ACTU industrial strategy won’t stop budget measures

The ACTU has announced what is says is an industrial strategy to fight the budget. The recognition that unions have the power to fight the budget through strike action to make bosses pay is welcome.

This can be the basis for forcing a discussion inside the unions about what a real industrial campaign can look like.

But sadly, the ACTU is not talking about an industrial strategy to actually defeat the raft of nasty budget reforms, which are currently in crisis due to blockages in the Senate and a massive public backlash.

Instead, the ACTU plans seem to accept that the reforms will pass into law, and restrict union action to a push for new clauses in enterprise bargaining agreements to make bosses pay the costs.

As ACTU Secretary Dave Oliver explained, “More than 4 million Australian workers are covered by enterprise bargaining agreements and unions will be fighting to get clauses into all new agreements to help workers cope with the harsher budget measures.”

This will include plans for employers to pay the $7 GP fee on every occasion a doctor’s certificate is required for a day off sick, compensation for any increase to fuel tax and a “working parents allowance” of $13.75 a week to make up for freezes to the childcare rebate.

As the Save Medicare campaign in Sydney pointed out in an open letter responding to the ACTU announcement, “we are extremely concerned with a strategy that seemingly accepts and is framed solely on the basis that Abbott’s attacks, including the destruction of Medicare, will actually pass into law.”

A strategy based on fighting to recoup the costs of the budget attacks in enterprise agreements will no nothing to help workers not in unions, or those in workplaces without the industrial muscle to force employers to accept the clauses. It accepts a sectional response to the budget attacks, rather than looking to mobilise the whole union movement to fight on behalf of the working class as a whole.

Worse, the aim of some of the key budget changes is far broader than simply the direct costs it will impose on workers in the here and now. The GP fee for instance is primarily an ideological attack aimed at destroying Medicare as a universal health system.

This point was also made by Save Medicare in their letter, “what is at stake in the current struggle over Medicare is not simply the economic impact of $7 co-payments for low income people (as real as this will be), but also that any co-payment opens the door to constant attempts to shift increasing costs onto workers and the poor once the hold of bulk-billing is lost.”

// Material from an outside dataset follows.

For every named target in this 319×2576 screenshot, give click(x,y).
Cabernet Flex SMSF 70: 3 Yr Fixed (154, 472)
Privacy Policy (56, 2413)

Stopping the plans outright

According to the ACTU’s Working Life website, “unions reiterated their main priority will be to stop measures such as the $7 GP co-payment and the reintroduction of fuel excise indexation from ever being implemented”.

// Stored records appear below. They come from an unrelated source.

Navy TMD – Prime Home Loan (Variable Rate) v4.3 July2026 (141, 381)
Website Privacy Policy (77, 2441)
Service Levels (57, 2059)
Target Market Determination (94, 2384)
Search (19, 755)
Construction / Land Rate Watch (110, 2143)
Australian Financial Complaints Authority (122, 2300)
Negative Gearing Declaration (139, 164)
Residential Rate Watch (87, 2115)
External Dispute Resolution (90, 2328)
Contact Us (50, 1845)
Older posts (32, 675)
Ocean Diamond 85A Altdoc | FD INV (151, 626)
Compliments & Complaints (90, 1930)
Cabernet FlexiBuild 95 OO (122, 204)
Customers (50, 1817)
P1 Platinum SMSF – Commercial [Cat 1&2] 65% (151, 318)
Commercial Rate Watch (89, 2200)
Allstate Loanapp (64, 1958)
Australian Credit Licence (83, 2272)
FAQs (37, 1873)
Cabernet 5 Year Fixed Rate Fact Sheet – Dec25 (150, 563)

But instead of outlining how this aim can be achieved through struggle, senior union leaders have simply talked of a campaign focused on voting Abbott out in two and a half years’ time.

Some of the budget cuts have already been allowed to go through, with jobs already going at CSIRO and in the federal public service. These cuts could have been stopped. They remain deeply unpopular.

What is needed to defeat the remainder of the budget is a campaign of large, angry demonstrations and ongoing stopwork rallies. This means a union mobilisation at least on the scale of the Your Rights at Work campaign against WorkChoices. This saw tens of thousands of unionists take part in co-ordinated national days of stopwork action in 2005 and 2006.

Such a campaign could cost the bosses millions and make big business think the agenda of cuts is not worth the pain.

The ACTU has set a date for a national day of action on a weekday on 23 October. But as yet there is no indication of whether this will involve serious stopwork action.

As we go to press the date for union delegates meetings planned in September is barely a month away, but the meetings have not been officially announced.

Every union member need to start the discussion in their union about mobilising for the October day of action now. Motions passed at union branch meetings pressing union leaders to stage stopwork action on the day can help make sure they take the mobilisation seriously.

In Sydney union activists are organising a meeting on Saturday 6 September to discuss what can be done to push for a more serious campaign against the budget. Abbott is in a world of trouble. We can’t afford to let him off the hook.